Vivere da ‘svegli’ significa vivere in maniera consapevole, sapere che la vita è un lento emergere in consapevolezza dall’Unità per portarci a compimento, e vivere responsabilmente.
«È come un uomo, che è partito dopo aver lasciato la propria casa e dato il potere ai suoi servi» (v. 34). Sì, ci è stato elargito un potere, la vita stessa della divinità, l’essenza, la totalità.
Viviamo come uno nell’Uno. Parte della divinità, del Tutto.
Vivere da addormentati significa procedere da inconsapevoli, da separati, come fossimo due realtà distinte. Scollegati dalla fonte.
«La gente lo cerca lontano, che peccato! Sono come coloro che, immersi nell’acqua, chiedono disperatamente da bere» (Hakuin Hekaku).
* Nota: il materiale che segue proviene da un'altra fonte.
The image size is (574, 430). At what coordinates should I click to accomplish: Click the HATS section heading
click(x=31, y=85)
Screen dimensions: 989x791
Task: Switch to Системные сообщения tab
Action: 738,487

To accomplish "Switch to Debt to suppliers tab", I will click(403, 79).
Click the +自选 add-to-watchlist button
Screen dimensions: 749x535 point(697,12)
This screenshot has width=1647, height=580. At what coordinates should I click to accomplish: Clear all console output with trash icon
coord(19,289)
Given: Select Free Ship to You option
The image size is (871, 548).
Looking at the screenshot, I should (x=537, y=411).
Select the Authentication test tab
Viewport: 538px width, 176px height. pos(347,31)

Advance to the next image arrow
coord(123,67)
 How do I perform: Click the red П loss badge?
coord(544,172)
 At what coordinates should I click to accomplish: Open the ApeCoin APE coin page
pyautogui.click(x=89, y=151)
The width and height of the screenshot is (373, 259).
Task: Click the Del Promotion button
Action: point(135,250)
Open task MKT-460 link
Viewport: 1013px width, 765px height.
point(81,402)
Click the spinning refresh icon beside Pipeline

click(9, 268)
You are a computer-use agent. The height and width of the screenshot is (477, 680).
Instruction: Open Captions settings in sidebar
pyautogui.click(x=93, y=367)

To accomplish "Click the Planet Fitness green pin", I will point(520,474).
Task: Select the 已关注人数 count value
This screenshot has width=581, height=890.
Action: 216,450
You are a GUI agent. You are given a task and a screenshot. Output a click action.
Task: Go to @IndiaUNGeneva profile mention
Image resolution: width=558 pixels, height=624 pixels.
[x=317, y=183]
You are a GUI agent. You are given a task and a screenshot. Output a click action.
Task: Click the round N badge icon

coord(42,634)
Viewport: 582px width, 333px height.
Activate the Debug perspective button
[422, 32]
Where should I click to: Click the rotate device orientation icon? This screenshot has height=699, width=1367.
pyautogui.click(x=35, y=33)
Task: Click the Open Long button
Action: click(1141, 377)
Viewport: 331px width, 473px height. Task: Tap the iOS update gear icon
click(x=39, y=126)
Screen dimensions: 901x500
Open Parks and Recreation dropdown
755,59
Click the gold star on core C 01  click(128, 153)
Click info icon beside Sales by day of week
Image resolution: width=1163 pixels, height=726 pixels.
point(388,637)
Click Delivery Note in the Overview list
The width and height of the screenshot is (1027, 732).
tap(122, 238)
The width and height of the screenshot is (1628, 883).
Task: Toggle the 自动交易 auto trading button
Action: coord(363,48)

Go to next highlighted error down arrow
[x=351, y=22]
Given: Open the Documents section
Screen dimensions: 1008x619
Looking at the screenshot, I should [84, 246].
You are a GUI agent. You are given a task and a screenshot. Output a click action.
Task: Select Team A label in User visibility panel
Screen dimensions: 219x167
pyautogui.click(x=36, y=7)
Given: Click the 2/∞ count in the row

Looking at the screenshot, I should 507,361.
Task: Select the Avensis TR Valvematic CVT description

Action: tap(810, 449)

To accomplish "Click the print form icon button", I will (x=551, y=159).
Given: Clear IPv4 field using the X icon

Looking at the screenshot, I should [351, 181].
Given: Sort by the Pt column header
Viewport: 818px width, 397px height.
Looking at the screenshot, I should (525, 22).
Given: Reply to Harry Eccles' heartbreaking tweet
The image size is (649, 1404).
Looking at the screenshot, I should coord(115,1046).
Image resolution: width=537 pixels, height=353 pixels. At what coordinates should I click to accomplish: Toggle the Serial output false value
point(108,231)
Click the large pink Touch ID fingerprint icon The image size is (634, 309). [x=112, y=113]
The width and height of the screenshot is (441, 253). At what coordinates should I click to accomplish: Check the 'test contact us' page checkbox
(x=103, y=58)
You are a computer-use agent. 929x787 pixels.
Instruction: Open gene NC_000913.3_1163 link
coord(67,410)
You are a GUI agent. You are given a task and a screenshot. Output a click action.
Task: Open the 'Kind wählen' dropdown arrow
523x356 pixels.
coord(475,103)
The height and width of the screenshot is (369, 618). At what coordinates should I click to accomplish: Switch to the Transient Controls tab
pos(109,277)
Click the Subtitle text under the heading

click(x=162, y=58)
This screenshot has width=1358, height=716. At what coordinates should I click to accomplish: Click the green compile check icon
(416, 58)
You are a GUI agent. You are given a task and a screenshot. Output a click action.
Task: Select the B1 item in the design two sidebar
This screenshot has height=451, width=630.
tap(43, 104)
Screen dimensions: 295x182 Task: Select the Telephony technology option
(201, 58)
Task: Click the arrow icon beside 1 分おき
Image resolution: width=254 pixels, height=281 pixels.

Non si può disgiungere il danzatore dalla danza, la linea tracciata col gesso dal gesso, l’onda dal mare.
«In lui viviamo, ci muoviamo ed esistiamo» (At, 17, 28).
Vegliare è tenere gli occhi aperti, come le civette che con i loro grandi occhi vedono chiaramente anche nella notte. È questa la vigilanza cui ci richiama il Vangelo: vedere nella notte ciò che altri non vedono. Scorgere una Presenza anche laddove tutto pare avvolto dal buio, un significato dove tutto pare non senso, un bene anche dove tutto pare inimicizia e odio. E tutto questo senza sforzo, senza impegno volontaristico. Semplicemente come naturale conseguenza dell’essere danzatori di una danza infinita che ci porta, ma consapevoli.
A questo punto il divino non sarà più l’oggetto esterno a noi cui ricorrere in determinati momenti di bisogno, ma il più profondo di noi stessi, che ci costituisce, di cui siamo parte.
Ci muoviamo già nell’oceano infinito, ne partecipiamo. Dobbiamo solo mollare la presa, non avere più attaccamenti per poterne godere appieno, consapevoli che alla fine ‘vince chi molla’.